*Task statement:*
Pictures stay out; everything else in the entries below is to be duplicated exactly.

┌─ Information

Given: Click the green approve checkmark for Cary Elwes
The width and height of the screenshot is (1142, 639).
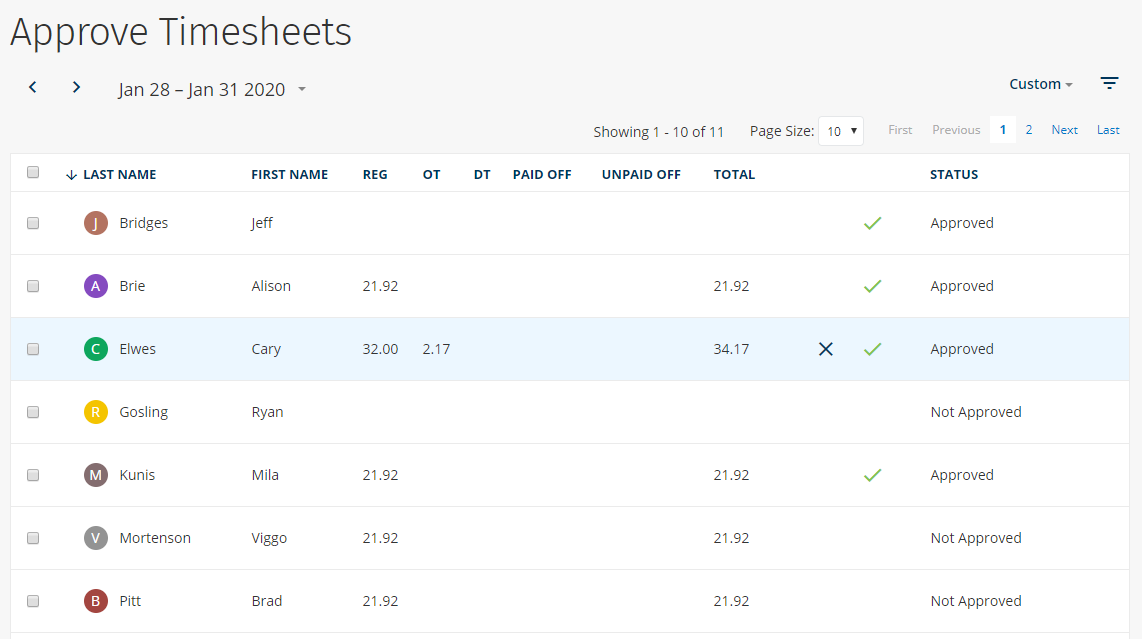Looking at the screenshot, I should pyautogui.click(x=872, y=349).
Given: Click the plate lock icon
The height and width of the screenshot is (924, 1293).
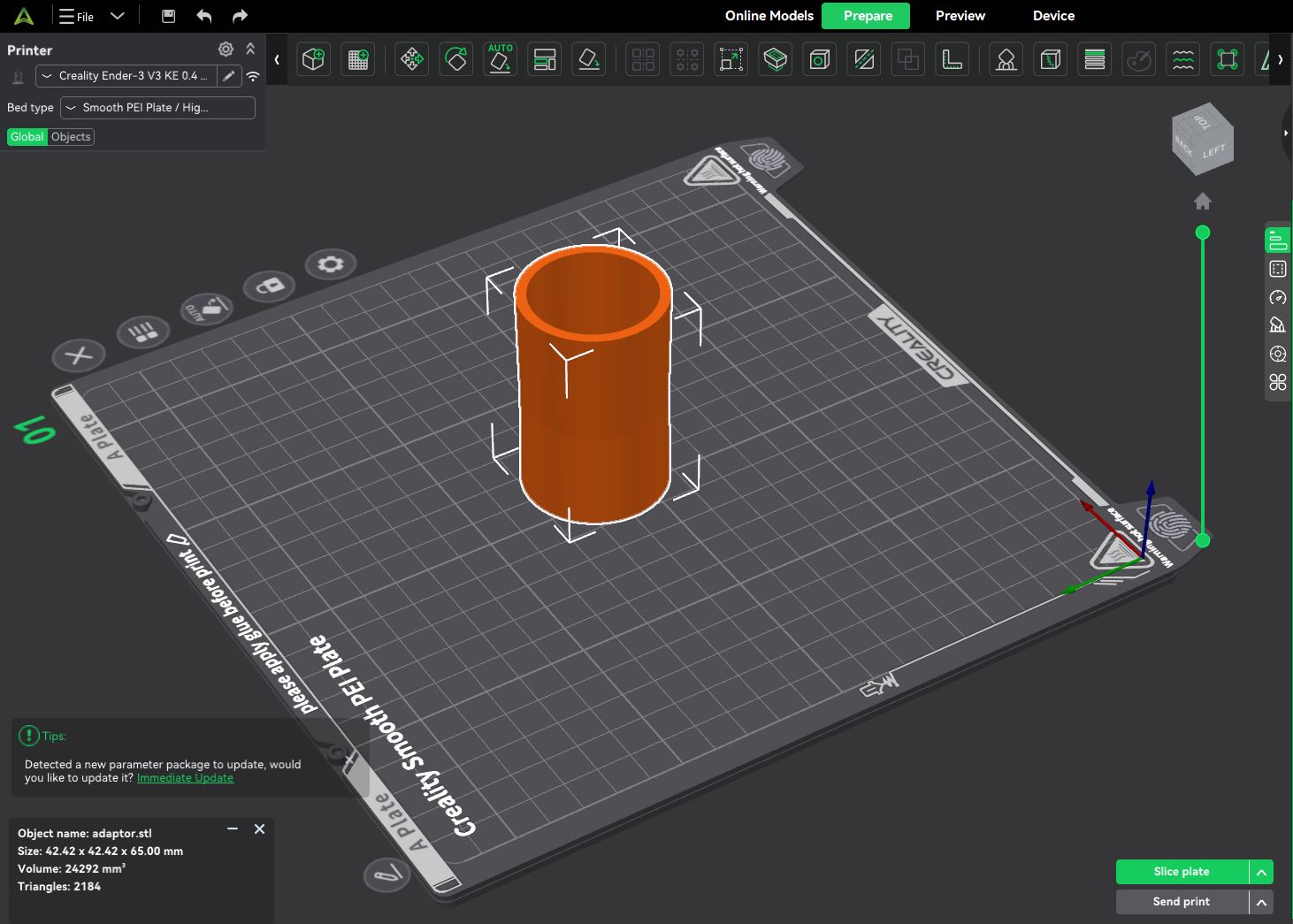Looking at the screenshot, I should [269, 286].
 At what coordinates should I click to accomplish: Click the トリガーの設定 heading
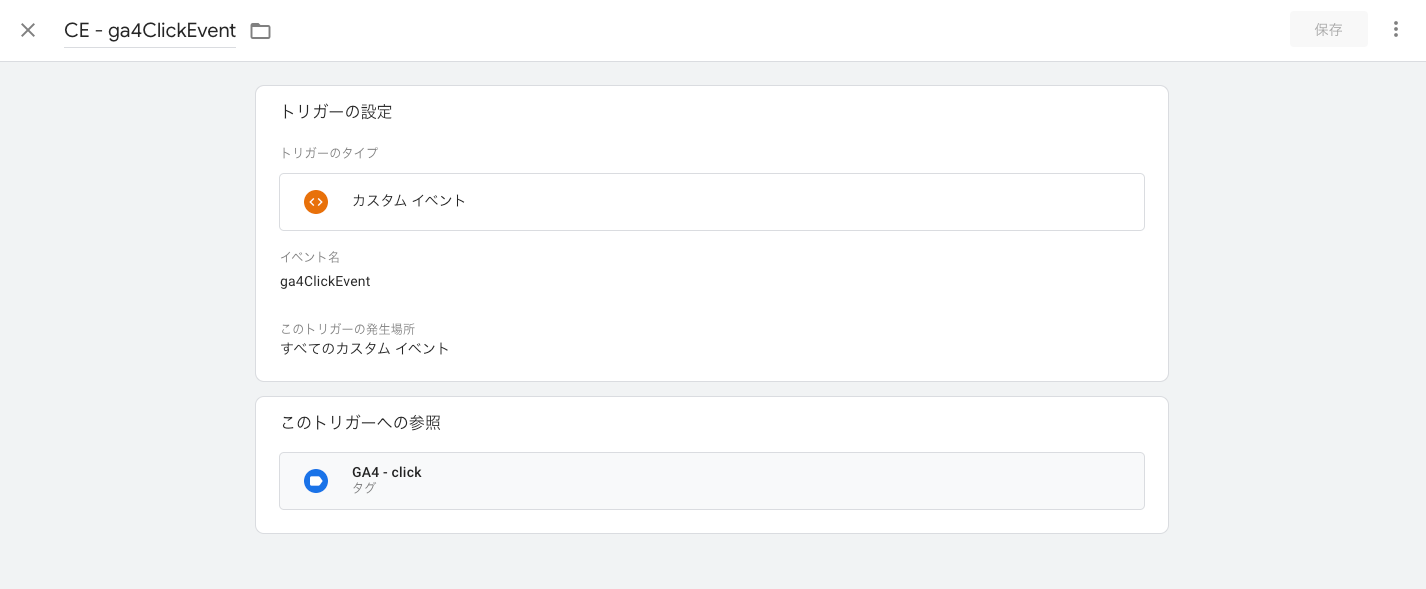(336, 112)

└─

*Reply:*
Given: Click the green approve checkmark for Cary Elwes
The width and height of the screenshot is (1142, 639).
Looking at the screenshot, I should pyautogui.click(x=872, y=349).
Given: Click the plate lock icon
The height and width of the screenshot is (924, 1293).
Looking at the screenshot, I should [269, 286].
 At what coordinates should I click to accomplish: Click the トリガーの設定 heading
(336, 112)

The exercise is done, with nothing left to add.